(Stored items)
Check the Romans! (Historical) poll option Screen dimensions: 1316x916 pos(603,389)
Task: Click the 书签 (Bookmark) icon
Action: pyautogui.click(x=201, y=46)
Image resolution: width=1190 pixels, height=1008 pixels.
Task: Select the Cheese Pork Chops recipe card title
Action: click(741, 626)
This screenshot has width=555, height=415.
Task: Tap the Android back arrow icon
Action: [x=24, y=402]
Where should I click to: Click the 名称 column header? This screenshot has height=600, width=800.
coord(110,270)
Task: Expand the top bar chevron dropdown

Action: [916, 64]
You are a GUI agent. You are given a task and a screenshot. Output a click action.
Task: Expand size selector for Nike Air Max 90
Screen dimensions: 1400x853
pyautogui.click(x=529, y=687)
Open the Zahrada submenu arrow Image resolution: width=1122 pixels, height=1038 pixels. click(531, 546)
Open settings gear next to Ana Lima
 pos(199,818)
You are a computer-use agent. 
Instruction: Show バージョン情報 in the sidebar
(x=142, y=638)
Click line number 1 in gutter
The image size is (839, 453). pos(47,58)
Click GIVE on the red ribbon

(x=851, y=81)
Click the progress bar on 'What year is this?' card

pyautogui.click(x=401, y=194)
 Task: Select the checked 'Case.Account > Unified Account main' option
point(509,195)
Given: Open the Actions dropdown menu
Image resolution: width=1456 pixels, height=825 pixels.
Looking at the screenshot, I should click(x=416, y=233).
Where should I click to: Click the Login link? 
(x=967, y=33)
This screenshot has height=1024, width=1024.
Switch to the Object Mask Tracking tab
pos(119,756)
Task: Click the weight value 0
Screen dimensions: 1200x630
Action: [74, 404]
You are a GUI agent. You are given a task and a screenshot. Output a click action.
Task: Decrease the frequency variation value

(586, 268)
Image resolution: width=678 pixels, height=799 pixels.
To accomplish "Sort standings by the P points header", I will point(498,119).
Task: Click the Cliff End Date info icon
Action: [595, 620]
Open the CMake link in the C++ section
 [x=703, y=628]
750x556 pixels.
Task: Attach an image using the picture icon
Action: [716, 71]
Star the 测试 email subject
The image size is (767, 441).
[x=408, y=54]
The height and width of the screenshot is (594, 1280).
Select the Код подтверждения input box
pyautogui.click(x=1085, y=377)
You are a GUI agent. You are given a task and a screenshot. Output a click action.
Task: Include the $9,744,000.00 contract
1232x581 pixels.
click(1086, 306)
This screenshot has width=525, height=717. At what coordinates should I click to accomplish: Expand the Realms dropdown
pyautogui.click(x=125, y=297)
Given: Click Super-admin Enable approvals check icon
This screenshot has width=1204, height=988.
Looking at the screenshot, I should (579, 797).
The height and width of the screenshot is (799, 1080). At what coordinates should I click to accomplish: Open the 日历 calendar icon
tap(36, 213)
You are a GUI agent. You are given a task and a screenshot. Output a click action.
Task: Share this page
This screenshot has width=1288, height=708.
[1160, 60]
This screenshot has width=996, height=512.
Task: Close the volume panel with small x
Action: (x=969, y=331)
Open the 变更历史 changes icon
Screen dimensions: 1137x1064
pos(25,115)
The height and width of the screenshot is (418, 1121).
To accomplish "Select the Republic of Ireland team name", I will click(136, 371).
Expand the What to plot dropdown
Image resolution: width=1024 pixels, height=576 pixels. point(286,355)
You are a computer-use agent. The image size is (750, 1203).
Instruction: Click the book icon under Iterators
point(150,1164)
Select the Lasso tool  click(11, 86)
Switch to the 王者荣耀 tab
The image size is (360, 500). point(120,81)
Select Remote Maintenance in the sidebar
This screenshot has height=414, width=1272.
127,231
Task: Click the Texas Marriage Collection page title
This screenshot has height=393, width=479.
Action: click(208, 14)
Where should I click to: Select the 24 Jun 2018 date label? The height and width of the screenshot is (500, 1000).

- _To do_:
The required answer is the exact run of lines above starting at the line with "Given: Open the Actions dropdown menu" and ending at the line with "Task: Click the weight value 0", with both ends present.

- _Answer to the problem_:
Given: Open the Actions dropdown menu
Image resolution: width=1456 pixels, height=825 pixels.
Looking at the screenshot, I should click(x=416, y=233).
Where should I click to: Click the Login link? 
(x=967, y=33)
This screenshot has height=1024, width=1024.
Switch to the Object Mask Tracking tab
pos(119,756)
Task: Click the weight value 0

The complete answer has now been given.